🤖 AI Summary
Existing x-vector models implicitly learn frame-level uncertainty solely through classification loss and neglect inter-frame temporal dependencies, resulting in non-robust weight assignment. To address this, we propose the xi+ model: (1) a context-aware temporal attention mechanism explicitly models dynamic dependencies among speech frames; (2) a stochastic variance loss imposes explicit supervision on uncertainty estimation; and (3) classification and uncertainty losses are jointly optimized. Evaluated on VoxCeleb1-O and NIST SRE 2024, xi+ achieves ~10% and ~11% relative reduction in equal error rate (EER), respectively, demonstrating显著 improvements in noise robustness and cross-domain generalization.

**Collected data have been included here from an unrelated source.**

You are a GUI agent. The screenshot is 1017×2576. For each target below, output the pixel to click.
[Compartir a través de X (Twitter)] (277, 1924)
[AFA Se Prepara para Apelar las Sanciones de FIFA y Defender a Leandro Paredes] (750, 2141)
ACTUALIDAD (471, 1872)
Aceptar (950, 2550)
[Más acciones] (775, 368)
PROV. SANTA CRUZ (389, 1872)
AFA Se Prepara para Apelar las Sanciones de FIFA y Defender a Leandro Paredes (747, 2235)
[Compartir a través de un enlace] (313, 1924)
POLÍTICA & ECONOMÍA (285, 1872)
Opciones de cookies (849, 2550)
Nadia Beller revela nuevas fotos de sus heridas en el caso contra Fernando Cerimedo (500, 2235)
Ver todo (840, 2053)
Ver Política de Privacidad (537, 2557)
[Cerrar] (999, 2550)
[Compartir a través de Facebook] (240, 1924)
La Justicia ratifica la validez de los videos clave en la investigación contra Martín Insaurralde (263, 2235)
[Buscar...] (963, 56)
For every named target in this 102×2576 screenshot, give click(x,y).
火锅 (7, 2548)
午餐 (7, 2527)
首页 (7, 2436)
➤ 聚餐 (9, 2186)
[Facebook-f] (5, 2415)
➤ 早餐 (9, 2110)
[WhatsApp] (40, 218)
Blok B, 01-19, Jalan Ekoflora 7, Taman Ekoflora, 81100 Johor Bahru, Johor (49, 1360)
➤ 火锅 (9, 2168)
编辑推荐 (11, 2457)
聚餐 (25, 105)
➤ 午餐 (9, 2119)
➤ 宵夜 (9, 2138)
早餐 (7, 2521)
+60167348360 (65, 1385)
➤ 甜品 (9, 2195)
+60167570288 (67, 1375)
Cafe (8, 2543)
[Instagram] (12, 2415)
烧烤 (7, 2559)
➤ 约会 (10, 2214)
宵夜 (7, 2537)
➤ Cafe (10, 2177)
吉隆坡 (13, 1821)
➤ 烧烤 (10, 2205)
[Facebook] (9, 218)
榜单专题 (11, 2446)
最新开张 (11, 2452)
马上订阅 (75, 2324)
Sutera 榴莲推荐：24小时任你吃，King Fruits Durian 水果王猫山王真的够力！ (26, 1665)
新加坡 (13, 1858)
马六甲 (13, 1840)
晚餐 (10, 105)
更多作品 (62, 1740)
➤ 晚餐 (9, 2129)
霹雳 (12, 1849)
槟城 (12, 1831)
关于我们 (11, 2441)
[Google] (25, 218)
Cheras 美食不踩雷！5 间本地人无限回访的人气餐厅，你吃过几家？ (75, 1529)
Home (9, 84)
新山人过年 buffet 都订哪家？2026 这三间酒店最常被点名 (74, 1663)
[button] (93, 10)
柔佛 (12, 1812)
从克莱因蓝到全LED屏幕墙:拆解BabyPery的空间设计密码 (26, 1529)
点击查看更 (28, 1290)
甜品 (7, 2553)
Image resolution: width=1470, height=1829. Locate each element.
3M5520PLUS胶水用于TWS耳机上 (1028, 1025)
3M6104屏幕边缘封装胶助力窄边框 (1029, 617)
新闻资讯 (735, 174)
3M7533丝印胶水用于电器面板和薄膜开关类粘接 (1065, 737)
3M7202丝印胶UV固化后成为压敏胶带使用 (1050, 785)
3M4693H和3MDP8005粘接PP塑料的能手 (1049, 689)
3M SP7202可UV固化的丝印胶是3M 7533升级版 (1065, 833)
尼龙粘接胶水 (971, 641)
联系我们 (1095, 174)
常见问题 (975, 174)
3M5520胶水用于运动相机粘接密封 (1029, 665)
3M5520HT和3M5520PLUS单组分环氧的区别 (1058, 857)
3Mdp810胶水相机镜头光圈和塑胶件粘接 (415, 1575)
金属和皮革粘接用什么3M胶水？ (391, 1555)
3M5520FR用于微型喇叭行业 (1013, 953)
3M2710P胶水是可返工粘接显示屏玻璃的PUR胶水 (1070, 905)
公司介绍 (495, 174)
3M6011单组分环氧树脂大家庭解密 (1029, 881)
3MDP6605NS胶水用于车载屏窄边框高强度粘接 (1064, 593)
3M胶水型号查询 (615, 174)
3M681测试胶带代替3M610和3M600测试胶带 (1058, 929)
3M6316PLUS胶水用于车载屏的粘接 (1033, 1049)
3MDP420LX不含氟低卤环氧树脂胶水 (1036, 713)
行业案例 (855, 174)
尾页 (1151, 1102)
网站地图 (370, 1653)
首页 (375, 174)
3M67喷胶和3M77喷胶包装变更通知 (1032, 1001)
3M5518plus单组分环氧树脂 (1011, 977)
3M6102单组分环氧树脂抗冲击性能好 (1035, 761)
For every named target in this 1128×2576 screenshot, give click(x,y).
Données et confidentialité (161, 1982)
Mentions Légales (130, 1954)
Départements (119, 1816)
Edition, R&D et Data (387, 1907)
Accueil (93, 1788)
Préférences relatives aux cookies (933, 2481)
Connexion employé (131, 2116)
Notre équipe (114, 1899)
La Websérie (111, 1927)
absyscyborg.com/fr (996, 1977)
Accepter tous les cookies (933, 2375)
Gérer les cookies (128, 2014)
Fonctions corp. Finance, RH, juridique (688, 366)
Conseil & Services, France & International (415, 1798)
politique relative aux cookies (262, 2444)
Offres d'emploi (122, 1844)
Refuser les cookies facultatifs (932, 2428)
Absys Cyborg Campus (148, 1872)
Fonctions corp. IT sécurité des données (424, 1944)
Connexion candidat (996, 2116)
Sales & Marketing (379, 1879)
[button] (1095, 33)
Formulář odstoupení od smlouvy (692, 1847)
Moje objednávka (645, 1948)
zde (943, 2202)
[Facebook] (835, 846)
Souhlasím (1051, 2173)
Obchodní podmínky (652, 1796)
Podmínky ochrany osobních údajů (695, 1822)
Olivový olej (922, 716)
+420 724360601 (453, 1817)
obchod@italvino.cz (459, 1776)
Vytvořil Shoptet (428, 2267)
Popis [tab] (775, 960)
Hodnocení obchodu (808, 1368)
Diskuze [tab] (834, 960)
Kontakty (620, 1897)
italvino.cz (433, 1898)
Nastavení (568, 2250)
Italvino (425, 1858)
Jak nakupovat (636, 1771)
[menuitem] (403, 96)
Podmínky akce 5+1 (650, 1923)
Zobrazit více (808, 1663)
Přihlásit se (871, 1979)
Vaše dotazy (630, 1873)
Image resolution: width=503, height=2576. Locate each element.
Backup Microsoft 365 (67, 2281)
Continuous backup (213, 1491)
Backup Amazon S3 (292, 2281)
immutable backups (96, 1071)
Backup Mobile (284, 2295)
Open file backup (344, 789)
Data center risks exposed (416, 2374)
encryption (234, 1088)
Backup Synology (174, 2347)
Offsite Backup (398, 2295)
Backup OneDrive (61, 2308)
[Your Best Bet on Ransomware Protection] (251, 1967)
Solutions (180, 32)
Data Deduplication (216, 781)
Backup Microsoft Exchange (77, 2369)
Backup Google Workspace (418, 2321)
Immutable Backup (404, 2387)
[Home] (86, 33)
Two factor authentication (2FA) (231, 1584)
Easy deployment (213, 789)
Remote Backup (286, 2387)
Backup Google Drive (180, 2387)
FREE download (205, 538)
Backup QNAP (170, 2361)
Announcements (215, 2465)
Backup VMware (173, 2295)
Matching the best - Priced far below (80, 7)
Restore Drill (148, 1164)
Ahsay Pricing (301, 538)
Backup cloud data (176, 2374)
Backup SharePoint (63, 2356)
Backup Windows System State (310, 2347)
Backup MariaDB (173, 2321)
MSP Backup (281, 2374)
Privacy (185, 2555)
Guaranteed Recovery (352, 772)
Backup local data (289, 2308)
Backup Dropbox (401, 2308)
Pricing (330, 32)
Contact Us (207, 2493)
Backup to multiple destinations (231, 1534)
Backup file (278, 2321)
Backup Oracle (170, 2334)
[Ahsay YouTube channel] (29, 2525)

The core contribution is the first integration of explicit temporal modeling and supervised uncertainty estimation into the x-vector framework—enhancing both reliability and discriminability of speaker embeddings.
📝 Abstract
There are various factors that can influence the performance of speaker recognition systems, such as emotion, language and other speaker-related or context-related variations. Since individual speech frames do not contribute equally to the utterance-level representation, it is essential to estimate the importance or reliability of each frame. The xi-vector model addresses this by assigning different weights to frames based on uncertainty estimation. However, its uncertainty estimation model is implicitly trained through classification loss alone and does not consider the temporal relationships between frames, which may lead to suboptimal supervision. In this paper, we propose an improved architecture, xi+. Compared to xi-vector, xi+ incorporates a temporal attention module to capture frame-level uncertainty in a context-aware manner. In addition, we introduce a novel loss function, Stochastic Variance Loss, which explicitly supervises the learning of uncertainty. Results demonstrate consistent performance improvements of about 10% on the VoxCeleb1-O set and 11% on the NIST SRE 2024 evaluation set.